## Political Science 582, Friday 1-3, Location: Seigle 205.

Fall 2015

**Course Description**: This course extends what you did in previous methods courses by focusing on nonlinear model forms for the outcome variable. These are typically called "generalized linear models," although for historical reasons people in political science call them "maximum likelihood models." The principle we will care about is how to adapt the standard linear model that you know so that a broader class of outcome variables can be accommodated. These include: counts, dichotomous outcomes, bounded variables, and more. There is a strong theoretical basis for the models that we will use. Also, the bulk of the learning in the course will take place outside of the classroom by reading, practicing using statistical software, replicating the work of others, and doing problem sets. Keep in mind that the skills attained in this course are those that the discipline of political science expects of any self-declared data-oriented researcher.

The second aspect of the course is focused on the statistical package R which is completely free for downloading for Mac, Unix, Linux and that other platform at CRAN, the Comprehensive R Archive Network. R is an implementation of the S language, which is the default computational tool for research statisticians.
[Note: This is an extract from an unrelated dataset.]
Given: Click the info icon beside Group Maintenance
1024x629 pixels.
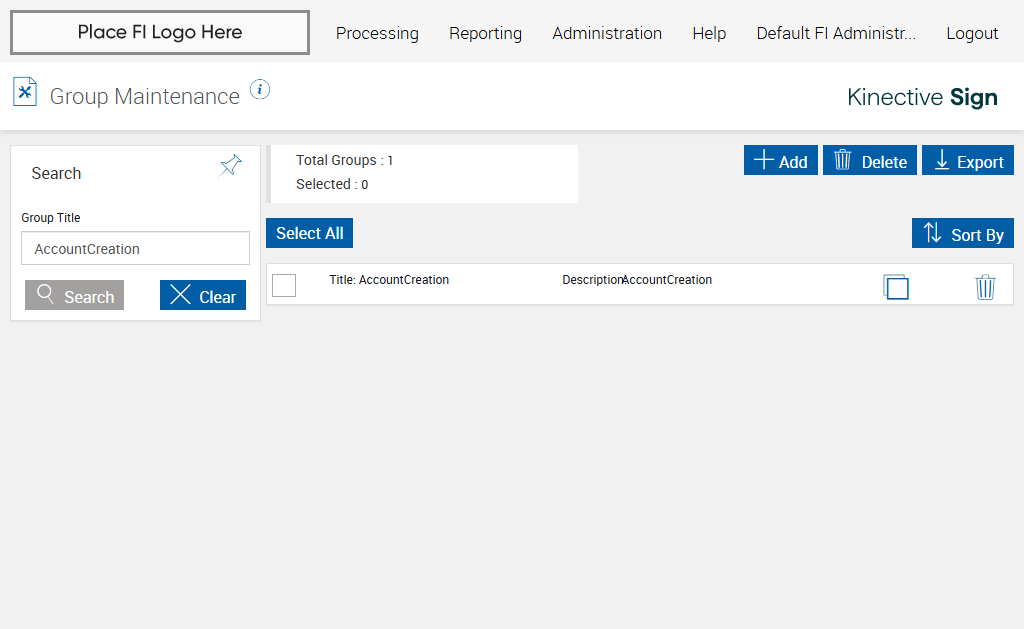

Quite simply R is the most powerful, extensively featured, and capable statistical computing tool that has ever existed on this planet. And as mentioned, its free. We will not use Stata; don't ask.

**Prerequisite Details**: The only official prerequisite for this course is QPA I. However, each student should be familiar with: basic probability theory, statistical inference, hypothesis testing, and least squares estimation. The course will also assume a working knowledge of calculus and linear algebra at the level of Essential Mathematics for Political and Social Research. Jeff Gill, 2006, Cambridge University Press. Knowledge of R is assumed.
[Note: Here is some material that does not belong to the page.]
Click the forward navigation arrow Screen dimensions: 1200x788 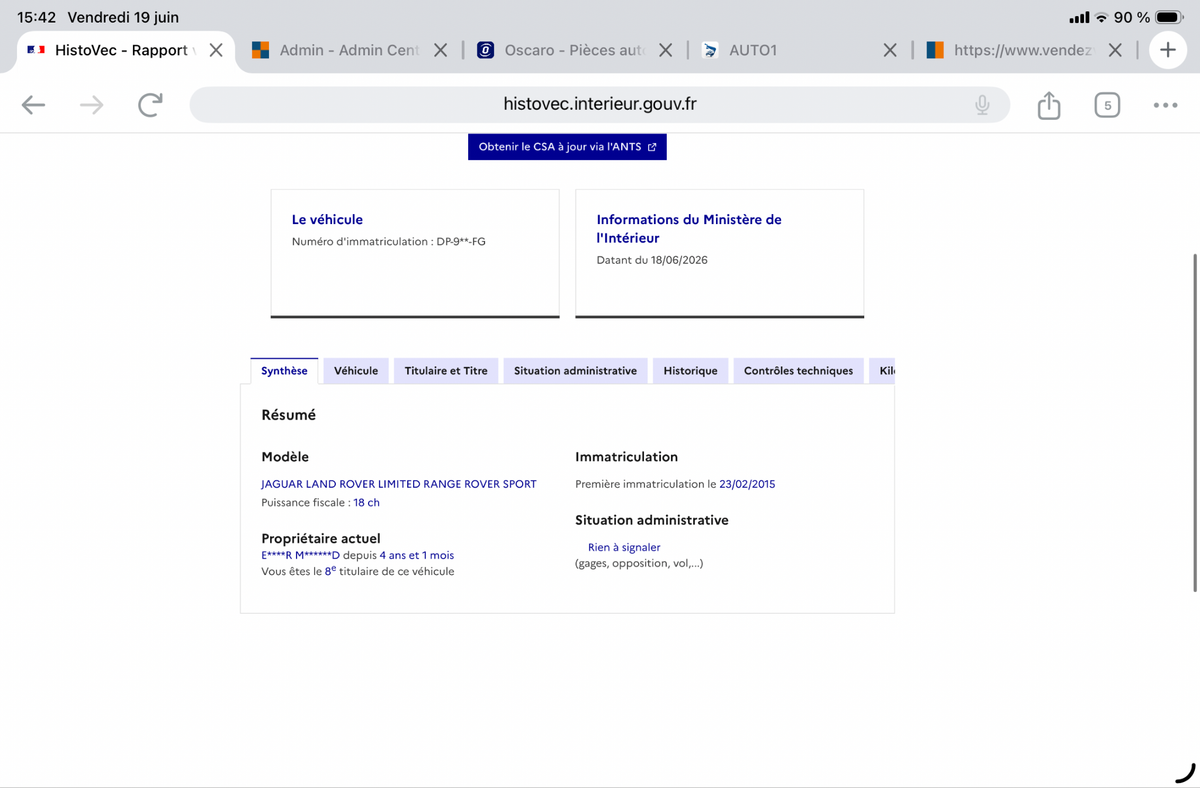coord(91,105)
**Course Grade**: The final grade will be based on three components: problem sets (40%), a replication assignment (30%), and an exam (30%) on MLE theory and basic models. The exam covers material from the first 7 weeks of the course plus the assigned readings (Faraway and articles). Consequently, we will discuss the readings in as much detail as the class desires. The problem sets will be a combination of analytical and computational assignments and given in each meeting. See Alicia Uribe's tips on success with the problem sets. For the replication assignment, find a published work in your field of interest, obtain the data, and exactly replicate the author's model results. It is usually easier to find an article that uses the readily available datasets in the discipline (COW, ANES, GSS, etc.), but some authors are forthcoming about distributing their data if asked. The relevant model should be one of the nonlinear forms studied in this course. Gary King has some useful tips and links to his PS paper on the subject here, and a recent success story (publication) is described by two of his students here. All submitted work must be from LaTeX source.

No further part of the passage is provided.